----- Material shown -----

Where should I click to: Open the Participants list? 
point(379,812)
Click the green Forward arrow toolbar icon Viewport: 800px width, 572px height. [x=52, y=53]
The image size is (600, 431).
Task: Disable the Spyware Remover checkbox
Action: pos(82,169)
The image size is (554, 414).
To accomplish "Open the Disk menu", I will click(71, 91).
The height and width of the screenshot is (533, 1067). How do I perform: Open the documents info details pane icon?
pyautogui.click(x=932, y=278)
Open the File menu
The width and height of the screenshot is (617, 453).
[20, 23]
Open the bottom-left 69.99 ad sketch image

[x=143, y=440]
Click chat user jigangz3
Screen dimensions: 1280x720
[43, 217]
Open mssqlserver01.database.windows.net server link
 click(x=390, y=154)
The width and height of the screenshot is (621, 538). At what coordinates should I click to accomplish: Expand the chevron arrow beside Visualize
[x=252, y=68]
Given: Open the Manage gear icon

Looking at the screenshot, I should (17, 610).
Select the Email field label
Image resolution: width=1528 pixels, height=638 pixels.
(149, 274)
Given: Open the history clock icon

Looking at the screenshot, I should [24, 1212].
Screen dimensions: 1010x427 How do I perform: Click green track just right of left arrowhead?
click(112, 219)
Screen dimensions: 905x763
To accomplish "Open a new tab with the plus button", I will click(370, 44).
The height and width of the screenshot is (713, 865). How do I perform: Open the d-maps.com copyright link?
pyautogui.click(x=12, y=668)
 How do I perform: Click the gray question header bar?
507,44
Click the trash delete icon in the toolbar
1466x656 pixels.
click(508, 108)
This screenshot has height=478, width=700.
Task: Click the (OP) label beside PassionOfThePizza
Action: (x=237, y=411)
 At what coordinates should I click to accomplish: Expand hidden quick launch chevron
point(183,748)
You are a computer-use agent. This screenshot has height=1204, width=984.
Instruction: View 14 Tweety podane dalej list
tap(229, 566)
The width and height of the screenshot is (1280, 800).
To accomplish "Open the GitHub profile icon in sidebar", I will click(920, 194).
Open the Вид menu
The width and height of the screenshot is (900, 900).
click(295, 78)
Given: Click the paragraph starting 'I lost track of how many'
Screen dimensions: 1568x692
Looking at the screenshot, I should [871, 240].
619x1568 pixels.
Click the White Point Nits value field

-----

■ What you should do
All the lines above need to be retyped exactly, with nothing left out.

■ Expected answer
Where should I click to: Open the Participants list? 
point(379,812)
Click the green Forward arrow toolbar icon Viewport: 800px width, 572px height. [x=52, y=53]
The image size is (600, 431).
Task: Disable the Spyware Remover checkbox
Action: pos(82,169)
The image size is (554, 414).
To accomplish "Open the Disk menu", I will click(71, 91).
The height and width of the screenshot is (533, 1067). How do I perform: Open the documents info details pane icon?
pyautogui.click(x=932, y=278)
Open the File menu
The width and height of the screenshot is (617, 453).
[20, 23]
Open the bottom-left 69.99 ad sketch image

[x=143, y=440]
Click chat user jigangz3
Screen dimensions: 1280x720
[43, 217]
Open mssqlserver01.database.windows.net server link
 click(x=390, y=154)
The width and height of the screenshot is (621, 538). At what coordinates should I click to accomplish: Expand the chevron arrow beside Visualize
[x=252, y=68]
Given: Open the Manage gear icon

Looking at the screenshot, I should (17, 610).
Select the Email field label
Image resolution: width=1528 pixels, height=638 pixels.
(149, 274)
Given: Open the history clock icon

Looking at the screenshot, I should [24, 1212].
Screen dimensions: 1010x427 How do I perform: Click green track just right of left arrowhead?
click(112, 219)
Screen dimensions: 905x763
To accomplish "Open a new tab with the plus button", I will click(370, 44).
The height and width of the screenshot is (713, 865). How do I perform: Open the d-maps.com copyright link?
pyautogui.click(x=12, y=668)
 How do I perform: Click the gray question header bar?
507,44
Click the trash delete icon in the toolbar
1466x656 pixels.
click(508, 108)
This screenshot has height=478, width=700.
Task: Click the (OP) label beside PassionOfThePizza
Action: (x=237, y=411)
 At what coordinates should I click to accomplish: Expand hidden quick launch chevron
point(183,748)
You are a computer-use agent. This screenshot has height=1204, width=984.
Instruction: View 14 Tweety podane dalej list
tap(229, 566)
The width and height of the screenshot is (1280, 800).
To accomplish "Open the GitHub profile icon in sidebar", I will click(920, 194).
Open the Вид menu
The width and height of the screenshot is (900, 900).
click(295, 78)
Given: Click the paragraph starting 'I lost track of how many'
Screen dimensions: 1568x692
Looking at the screenshot, I should [871, 240].
619x1568 pixels.
Click the White Point Nits value field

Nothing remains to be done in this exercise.